--- STUDY MATERIAL ---

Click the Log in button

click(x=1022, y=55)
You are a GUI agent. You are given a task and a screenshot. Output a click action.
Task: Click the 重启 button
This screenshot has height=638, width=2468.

---

Please copy the line that holds "You are a GUI" and each line under it through the last line above, exactly as they stand, adding nothing.

■ RESPONSE TO THIS TASK
You are a GUI agent. You are given a task and a screenshot. Output a click action.
Task: Click the 重启 button
This screenshot has height=638, width=2468.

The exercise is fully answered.